## WORK TASK
Starting with the line that mentions "Go (351, 588)", repeat each line verbatim until the entries end, both ends included.

## RECORDS FOR THIS EXERCISE
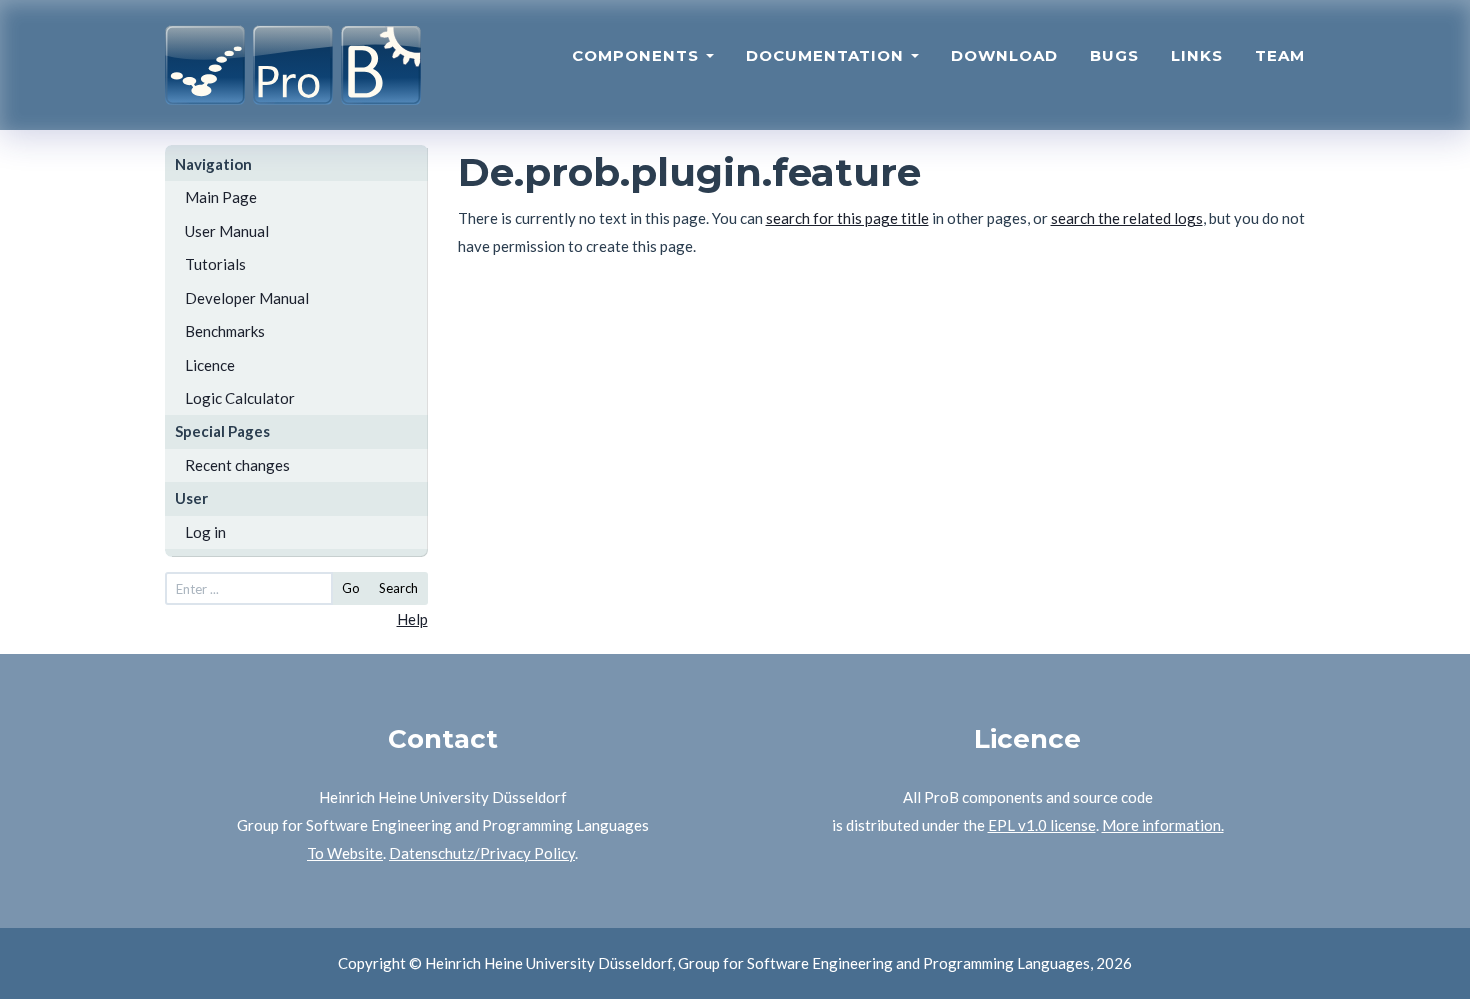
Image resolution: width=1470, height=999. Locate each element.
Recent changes (237, 465)
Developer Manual (247, 298)
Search (398, 588)
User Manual (227, 231)
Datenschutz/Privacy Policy (482, 853)
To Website (345, 853)
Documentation (827, 55)
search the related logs (1127, 218)
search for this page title (847, 218)
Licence (210, 365)
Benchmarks (225, 331)
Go (351, 588)
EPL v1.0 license (1042, 825)
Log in (205, 532)
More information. (1163, 825)
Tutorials (215, 264)
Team (1280, 55)
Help (412, 619)
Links (1197, 55)
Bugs (1114, 55)
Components (638, 55)
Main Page (221, 197)
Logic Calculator (240, 398)
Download (1004, 55)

## RESPONSE BELOW
Go (351, 588)
EPL v1.0 license (1042, 825)
Log in (205, 532)
More information. (1163, 825)
Tutorials (215, 264)
Team (1280, 55)
Help (412, 619)
Links (1197, 55)
Bugs (1114, 55)
Components (638, 55)
Main Page (221, 197)
Logic Calculator (240, 398)
Download (1004, 55)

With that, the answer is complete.